Her big brown eyes fill with tears.
“I know we live in different places and I know we come with a family situation that nobody would have designed on purpose. I also know that I am significantly older than you.”
“I wouldn’t say significantly,” she interjects.
“And I know that your job history suggests you have a complicated relationship with commitment, no offense—”
“Some taken,” she says, but she’s smiling.
“—and I don’t care about any of it. Not in a reckless way.
In the way of a man who has enough years on him to know the difference between a thing that’s complicated and a thing that’s wrong, and this is not wrong.
This is the least wrong anything has ever felt.
” I stop. I look at her. “I love you. I would’ve told you last night.
But I’m not sure you would’ve believed me. ”
The tears spill over. She lets them.
“You know what I keep thinking about?” she says.
“Tell me.”
“On the plane. When I told you about all the jobs.” She shakes her head slightly.

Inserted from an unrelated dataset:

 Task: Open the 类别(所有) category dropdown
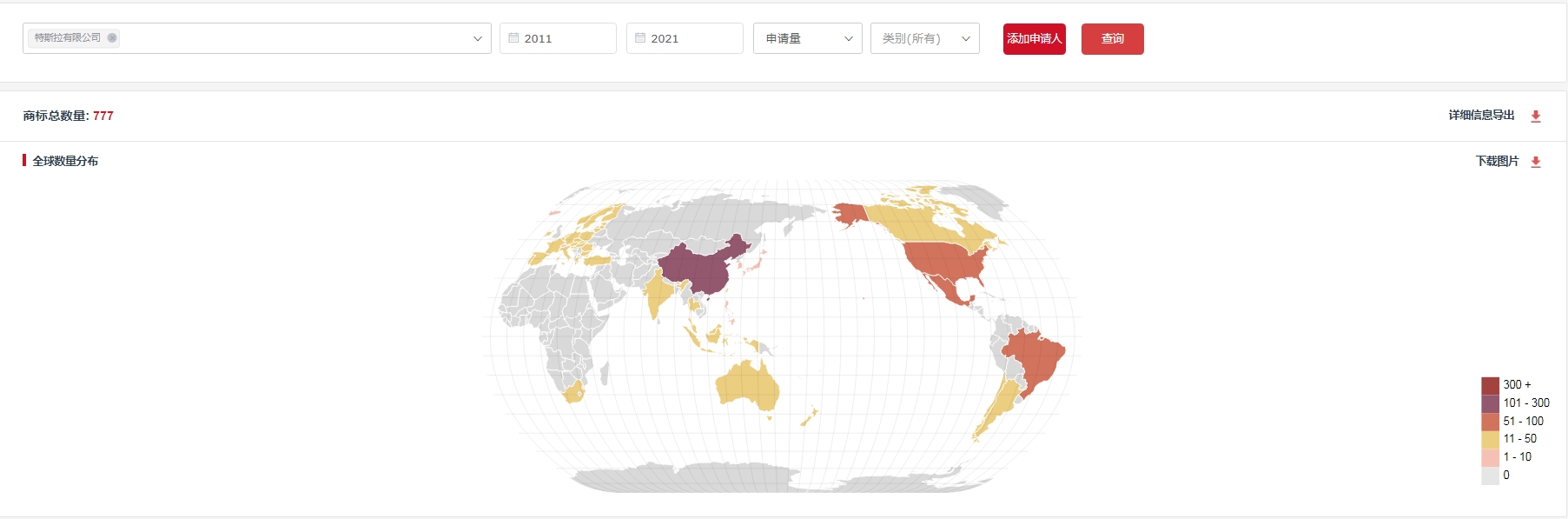tap(924, 38)
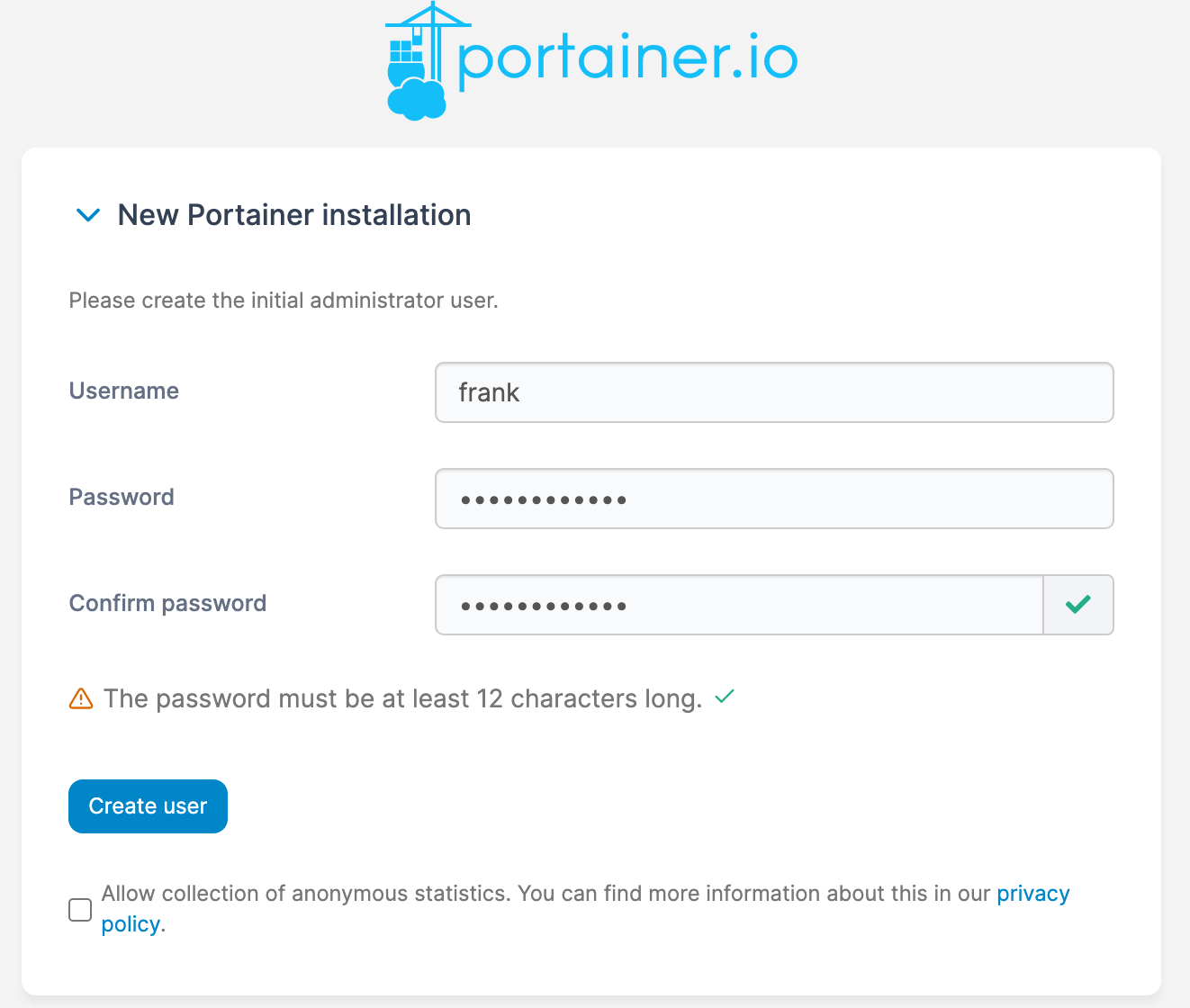The height and width of the screenshot is (1008, 1190).
Task: Click the Username label
Action: click(x=124, y=391)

“You just listened. You didn’t try to fix it or offer advice or look at me like I was a problem.
You just listened and laughed and asked for more.
” She looks up at me. “Nobody does that. Nobody has ever asked for more. Not when it comes to me.”
“I’ll always do that,” I say. “You can tell me every ridiculous story you have and I will ask for more every time. I will always want more with you. More of you. More of your stories. More of your kisses. More of your time. I will never get my fill.”
She makes a sound that is halfway between a laugh and a sob, which is very Clover, and then she steps closer and puts her forehead against my chest, and I wrap both arms around her and we stop approximating dancing entirely and just stand in the middle of the floor while the song moves around us.
“I love you,” she says into my shirt. “I loved you somewhere over the Atlantic and it scared the hell out of me.”
I press my mouth to the top of her head. “I know.”
“You knew?”
“I had a strong suspicion.”
She leans back to look at me and her face is streaked and bright and completely beautiful. “That’s annoying.”
“Probably,” I agree.
She reaches up and puts her palm against my jaw, and I turn my face slightly into her hand without thinking about it, and she watches this happen with an expression that does something permanent to my chest.
“So what happens now?” she asks.
“Now,” I say, “we figure it out. Together. All the complicated logistics and the different cities.”
“As it turns out, I’m in between jobs, so I’m free to move wherever I want.”
“Is that so?”
She nods, quite pleased with herself.
“We figure all of it out.” I look at her. “But not tonight.”
“Not tonight,” she agrees.
“Tonight we dance.”
She settles back against me. I pull her in. The band plays. Across the floor Leo catches my eye over Juniper’s shoulder and lifts his chin in the smallest possible nod, and I nod back, and that is the entirety of that conversation and it is enough.
“Heath,” Clover says.
“Yeah, baby girl.”
“Your son bought the same books twice too, you know.” She pauses. “He does it for Juniper. Leaves them on her side of the bed with notes in the margins. Things he wants her to read.”
I close my eyes briefly.
“I thought you’d want to know,” she says quietly. “What you built.”
I hold her a little tighter, and we dance, and the night is warm, and my son is married, and the woman in my arms is mine, and I think that this is what it feels like when everything you didn’t know you were working toward finally arrives.